If you look at California public benefit corporation law, it is all about how these corporations should be held accountable to their members. The current form of At Large was devised as an ESCAPE from that.

The idea that At large is a form of global participation and (more importantly) global accountability is just not defensible; many of the people in ALAC, far from holding the Board accountable, are trying very hard to get onto the board and are very interested in ingratiating themselves to the Board and to GAC. Their incentives are to rise up the organizational ladder, not to keep ICANN accountable.

The point about voting is that it gives each individual the right to express _their own_ preference, and it makes that preference count, in the aggregate, in a very clearly measured way.
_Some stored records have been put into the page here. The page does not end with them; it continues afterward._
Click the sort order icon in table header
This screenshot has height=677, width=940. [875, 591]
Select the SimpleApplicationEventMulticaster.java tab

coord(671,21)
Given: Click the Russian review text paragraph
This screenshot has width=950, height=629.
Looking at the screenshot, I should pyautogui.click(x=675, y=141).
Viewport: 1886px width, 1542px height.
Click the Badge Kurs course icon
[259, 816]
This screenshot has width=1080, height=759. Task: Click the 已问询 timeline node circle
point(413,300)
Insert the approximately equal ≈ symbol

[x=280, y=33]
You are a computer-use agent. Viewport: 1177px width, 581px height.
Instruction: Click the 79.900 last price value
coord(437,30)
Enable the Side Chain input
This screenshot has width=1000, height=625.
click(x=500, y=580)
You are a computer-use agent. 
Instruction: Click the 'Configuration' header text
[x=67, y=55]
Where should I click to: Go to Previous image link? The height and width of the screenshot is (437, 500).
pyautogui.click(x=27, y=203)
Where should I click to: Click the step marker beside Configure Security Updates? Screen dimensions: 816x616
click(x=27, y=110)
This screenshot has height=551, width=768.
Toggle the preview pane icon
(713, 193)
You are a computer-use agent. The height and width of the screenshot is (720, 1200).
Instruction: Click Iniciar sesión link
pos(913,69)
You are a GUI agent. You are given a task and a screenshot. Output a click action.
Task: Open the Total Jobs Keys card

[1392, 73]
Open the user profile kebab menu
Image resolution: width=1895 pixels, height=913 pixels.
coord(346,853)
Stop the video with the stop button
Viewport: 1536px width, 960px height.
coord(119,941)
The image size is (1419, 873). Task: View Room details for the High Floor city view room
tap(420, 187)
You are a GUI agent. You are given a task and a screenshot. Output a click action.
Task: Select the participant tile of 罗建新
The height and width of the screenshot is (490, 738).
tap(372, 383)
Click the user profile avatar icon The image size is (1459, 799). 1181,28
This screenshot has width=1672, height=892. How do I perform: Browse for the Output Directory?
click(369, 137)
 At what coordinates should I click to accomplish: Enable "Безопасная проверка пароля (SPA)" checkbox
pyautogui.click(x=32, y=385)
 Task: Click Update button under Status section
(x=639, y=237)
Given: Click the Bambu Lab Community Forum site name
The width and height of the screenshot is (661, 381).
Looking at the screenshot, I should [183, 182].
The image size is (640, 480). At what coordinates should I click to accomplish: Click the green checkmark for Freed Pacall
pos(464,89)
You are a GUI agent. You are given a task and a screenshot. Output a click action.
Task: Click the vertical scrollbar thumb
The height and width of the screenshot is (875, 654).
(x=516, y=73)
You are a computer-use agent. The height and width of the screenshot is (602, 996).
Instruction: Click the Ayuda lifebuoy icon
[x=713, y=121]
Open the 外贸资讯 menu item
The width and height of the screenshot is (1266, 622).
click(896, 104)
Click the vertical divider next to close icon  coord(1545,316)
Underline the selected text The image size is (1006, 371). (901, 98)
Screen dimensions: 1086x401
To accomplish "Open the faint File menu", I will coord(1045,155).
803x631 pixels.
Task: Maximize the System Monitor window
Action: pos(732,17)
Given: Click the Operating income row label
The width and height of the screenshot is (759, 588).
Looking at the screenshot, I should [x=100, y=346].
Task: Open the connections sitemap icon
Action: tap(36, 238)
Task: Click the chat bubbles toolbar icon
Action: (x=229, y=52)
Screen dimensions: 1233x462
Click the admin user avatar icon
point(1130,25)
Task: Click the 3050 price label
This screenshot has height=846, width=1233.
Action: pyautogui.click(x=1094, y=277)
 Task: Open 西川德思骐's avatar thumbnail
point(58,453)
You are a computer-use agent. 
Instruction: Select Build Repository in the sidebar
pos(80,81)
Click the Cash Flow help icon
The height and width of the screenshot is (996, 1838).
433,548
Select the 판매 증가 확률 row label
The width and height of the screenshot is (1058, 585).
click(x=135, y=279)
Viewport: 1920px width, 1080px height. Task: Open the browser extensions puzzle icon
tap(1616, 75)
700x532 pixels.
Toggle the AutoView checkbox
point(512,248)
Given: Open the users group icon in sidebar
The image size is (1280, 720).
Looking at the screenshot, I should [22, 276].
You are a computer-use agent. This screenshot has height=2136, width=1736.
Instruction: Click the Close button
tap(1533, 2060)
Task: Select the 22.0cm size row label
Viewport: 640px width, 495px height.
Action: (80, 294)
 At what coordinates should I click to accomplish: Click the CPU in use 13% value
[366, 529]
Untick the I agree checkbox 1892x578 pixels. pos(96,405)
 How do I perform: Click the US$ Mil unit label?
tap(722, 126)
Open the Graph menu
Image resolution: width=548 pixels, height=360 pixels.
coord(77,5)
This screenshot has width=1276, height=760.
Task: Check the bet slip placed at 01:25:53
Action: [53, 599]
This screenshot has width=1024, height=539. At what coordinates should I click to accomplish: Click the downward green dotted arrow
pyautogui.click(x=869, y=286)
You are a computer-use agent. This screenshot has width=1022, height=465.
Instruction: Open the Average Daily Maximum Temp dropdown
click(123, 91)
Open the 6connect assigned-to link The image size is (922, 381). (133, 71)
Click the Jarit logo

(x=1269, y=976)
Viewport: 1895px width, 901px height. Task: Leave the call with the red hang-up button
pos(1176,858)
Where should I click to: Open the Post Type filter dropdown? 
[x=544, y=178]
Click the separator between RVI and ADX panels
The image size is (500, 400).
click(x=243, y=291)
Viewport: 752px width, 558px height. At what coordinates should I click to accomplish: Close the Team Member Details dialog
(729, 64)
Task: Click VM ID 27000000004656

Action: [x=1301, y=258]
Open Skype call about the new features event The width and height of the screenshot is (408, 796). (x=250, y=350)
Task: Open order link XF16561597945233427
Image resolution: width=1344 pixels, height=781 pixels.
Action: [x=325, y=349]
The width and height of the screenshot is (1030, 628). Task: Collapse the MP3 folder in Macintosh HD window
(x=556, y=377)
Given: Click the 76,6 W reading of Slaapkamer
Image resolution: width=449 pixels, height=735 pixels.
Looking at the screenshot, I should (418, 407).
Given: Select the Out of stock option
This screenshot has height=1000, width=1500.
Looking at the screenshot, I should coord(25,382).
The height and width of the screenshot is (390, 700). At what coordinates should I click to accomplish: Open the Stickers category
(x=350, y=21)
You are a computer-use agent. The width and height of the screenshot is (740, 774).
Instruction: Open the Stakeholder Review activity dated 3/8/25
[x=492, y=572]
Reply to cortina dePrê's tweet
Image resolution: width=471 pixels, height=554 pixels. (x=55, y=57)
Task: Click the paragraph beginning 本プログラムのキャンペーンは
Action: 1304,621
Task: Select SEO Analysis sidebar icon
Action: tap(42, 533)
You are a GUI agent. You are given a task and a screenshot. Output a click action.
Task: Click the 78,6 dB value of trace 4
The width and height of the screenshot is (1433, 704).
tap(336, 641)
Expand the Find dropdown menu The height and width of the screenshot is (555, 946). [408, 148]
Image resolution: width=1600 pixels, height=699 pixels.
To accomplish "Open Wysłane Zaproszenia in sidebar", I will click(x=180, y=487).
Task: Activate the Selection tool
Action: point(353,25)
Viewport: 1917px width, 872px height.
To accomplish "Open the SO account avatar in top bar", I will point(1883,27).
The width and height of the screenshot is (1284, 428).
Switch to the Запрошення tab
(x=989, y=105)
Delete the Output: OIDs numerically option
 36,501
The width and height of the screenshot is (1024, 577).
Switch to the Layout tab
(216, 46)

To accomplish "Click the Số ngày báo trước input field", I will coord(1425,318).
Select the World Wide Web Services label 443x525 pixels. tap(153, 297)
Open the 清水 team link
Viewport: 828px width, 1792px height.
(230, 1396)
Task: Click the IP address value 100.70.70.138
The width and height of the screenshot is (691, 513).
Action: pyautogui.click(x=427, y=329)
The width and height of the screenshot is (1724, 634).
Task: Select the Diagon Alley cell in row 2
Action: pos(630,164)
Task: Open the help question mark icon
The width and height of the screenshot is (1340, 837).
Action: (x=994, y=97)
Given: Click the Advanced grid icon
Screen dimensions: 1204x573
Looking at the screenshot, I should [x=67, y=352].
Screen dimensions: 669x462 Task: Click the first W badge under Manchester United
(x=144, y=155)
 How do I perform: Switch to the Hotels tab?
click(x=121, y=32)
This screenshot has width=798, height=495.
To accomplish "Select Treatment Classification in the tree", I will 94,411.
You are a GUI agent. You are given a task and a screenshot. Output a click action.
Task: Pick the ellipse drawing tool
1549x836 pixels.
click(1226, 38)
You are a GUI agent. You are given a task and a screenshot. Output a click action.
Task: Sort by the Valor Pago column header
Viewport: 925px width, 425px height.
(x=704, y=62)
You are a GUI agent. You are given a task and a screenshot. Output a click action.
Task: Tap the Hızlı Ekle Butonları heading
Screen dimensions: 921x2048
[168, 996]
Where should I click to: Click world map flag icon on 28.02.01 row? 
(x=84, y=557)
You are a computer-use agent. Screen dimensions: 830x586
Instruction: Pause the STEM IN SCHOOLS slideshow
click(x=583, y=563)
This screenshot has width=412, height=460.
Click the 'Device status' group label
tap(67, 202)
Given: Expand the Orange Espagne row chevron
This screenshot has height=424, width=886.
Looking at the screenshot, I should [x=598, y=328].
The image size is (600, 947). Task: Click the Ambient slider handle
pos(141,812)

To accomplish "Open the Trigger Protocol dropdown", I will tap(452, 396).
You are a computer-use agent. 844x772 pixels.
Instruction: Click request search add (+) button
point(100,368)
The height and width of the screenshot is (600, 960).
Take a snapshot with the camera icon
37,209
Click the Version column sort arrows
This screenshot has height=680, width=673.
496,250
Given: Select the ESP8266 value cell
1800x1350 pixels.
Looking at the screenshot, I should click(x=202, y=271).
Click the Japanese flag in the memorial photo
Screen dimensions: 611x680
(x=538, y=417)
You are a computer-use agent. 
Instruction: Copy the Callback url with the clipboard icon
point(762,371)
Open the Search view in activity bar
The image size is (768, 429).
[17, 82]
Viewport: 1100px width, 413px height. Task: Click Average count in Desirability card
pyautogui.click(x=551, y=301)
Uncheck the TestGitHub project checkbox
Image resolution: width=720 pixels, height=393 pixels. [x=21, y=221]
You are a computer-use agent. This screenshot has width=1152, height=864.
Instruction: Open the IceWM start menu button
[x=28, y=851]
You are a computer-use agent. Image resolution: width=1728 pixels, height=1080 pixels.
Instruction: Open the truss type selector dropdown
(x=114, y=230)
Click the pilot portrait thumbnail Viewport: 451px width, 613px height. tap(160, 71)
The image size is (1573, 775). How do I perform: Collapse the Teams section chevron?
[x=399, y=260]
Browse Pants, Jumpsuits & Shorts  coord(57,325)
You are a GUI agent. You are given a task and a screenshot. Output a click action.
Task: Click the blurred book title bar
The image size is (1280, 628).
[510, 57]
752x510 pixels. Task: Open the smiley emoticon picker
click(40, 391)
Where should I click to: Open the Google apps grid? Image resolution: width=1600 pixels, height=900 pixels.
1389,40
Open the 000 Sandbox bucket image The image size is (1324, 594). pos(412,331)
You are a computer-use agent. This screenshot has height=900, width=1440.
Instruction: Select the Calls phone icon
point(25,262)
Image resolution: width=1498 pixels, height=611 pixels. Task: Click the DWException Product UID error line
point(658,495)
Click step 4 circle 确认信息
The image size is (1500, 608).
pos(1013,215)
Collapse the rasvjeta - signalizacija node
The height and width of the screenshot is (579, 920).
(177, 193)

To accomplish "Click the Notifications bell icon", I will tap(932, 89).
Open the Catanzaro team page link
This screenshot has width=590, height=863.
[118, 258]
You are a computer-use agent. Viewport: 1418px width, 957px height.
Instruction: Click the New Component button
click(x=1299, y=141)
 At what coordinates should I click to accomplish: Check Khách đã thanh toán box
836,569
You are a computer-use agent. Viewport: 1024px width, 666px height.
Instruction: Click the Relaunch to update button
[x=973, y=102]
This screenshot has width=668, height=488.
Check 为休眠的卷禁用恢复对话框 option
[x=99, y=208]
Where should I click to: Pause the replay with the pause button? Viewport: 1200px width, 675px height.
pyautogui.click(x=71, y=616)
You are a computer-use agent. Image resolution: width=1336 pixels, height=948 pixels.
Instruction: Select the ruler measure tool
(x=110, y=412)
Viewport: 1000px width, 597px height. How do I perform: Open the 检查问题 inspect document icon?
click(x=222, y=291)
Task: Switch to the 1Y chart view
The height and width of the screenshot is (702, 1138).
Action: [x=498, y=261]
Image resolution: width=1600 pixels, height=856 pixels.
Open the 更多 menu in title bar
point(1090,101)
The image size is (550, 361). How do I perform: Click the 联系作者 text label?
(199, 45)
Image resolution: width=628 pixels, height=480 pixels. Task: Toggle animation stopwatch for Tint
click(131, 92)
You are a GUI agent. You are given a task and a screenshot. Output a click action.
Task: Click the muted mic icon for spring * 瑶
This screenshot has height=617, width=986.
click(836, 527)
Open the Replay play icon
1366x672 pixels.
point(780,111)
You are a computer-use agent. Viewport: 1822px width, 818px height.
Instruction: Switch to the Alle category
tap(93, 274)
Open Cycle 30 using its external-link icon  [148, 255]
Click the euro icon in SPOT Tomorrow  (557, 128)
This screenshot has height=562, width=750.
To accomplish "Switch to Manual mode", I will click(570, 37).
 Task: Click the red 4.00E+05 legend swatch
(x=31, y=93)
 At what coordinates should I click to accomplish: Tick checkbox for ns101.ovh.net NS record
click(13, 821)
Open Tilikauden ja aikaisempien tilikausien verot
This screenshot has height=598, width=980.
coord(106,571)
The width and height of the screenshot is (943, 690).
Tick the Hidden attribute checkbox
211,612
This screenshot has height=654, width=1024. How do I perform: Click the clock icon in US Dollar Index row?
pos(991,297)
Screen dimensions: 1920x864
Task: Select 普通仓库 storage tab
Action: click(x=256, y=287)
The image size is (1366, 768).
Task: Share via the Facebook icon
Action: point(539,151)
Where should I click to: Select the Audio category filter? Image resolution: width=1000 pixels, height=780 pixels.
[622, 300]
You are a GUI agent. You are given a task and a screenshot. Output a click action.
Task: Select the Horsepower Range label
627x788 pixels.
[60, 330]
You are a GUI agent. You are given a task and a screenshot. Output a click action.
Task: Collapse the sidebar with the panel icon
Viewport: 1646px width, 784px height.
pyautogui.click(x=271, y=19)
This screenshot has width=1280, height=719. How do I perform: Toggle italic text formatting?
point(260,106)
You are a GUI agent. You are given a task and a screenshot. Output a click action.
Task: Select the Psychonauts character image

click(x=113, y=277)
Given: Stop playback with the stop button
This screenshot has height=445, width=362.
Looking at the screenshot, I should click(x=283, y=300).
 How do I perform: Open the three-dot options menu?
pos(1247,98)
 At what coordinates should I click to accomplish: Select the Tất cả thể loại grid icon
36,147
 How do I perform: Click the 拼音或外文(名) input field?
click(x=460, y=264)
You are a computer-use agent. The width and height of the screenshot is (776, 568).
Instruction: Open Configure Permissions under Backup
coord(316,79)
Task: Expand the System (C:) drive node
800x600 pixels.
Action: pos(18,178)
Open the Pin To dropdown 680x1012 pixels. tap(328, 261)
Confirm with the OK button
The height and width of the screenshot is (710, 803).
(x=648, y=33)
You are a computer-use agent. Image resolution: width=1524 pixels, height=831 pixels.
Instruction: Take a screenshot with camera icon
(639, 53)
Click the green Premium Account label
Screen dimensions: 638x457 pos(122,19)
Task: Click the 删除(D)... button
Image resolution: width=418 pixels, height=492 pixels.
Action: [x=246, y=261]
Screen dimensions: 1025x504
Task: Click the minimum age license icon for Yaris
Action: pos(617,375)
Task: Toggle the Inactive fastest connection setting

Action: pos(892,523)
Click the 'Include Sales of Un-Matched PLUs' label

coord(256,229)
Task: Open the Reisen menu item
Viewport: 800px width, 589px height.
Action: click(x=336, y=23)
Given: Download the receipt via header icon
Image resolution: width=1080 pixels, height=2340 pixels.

The organizational pyramid that Alejandro helped to create, in contrast, pretends that 3 people represent an entire world region - and one of those people is not even selected by people in that region, but by a Nominating Committee which the ALAC itself selects!

Alejandro's contrast of the admitted but fixable flaws of an election does not include any real analysis of the very obvious and fundamentally unfixable flaws in an organizational pyramid scheme that is the At Large.

--MM


> -----Original Message-----
> From: apeake at gmail.com [mailto:apeake at gmail.com] On Behalf Of Adam
> Peake
> Sent: Tuesday, September 04, 2012 2:40 AM
> To: governance at lists.igcaucus.org
> Subject: Re: [governance] ICANN stumbling on a hornet nest
>
> Anyone interested in some history of the at large election might look here:
>
> A one page summary
> <http://web.archive.org/web/20030627132419/http://www.naisproject.org/
> report/final/010907abstract.shtml>
>
> and reports:
>
> http://web.archive.org/web/20030621172016/http://www.naisproject.org/r
> eport/final/execsummaryA4.pdf
>
> http://web.archive.org/web/20030621172016/http://www.naisproject.org/r
> eport/final/naisreportUSLetter.pdf
>
> At the time, I thought the problems were fixable and ICANN should have
> tried a second round, a lot of the problems would not have been hard
> to fix.  Now I'm much less sure, I think an annual election would be a
> massive distraction for the organization and volunteers who already
> have too little time.  But should not be discounted.  A new study as a
> new ATRT round starts might be useful.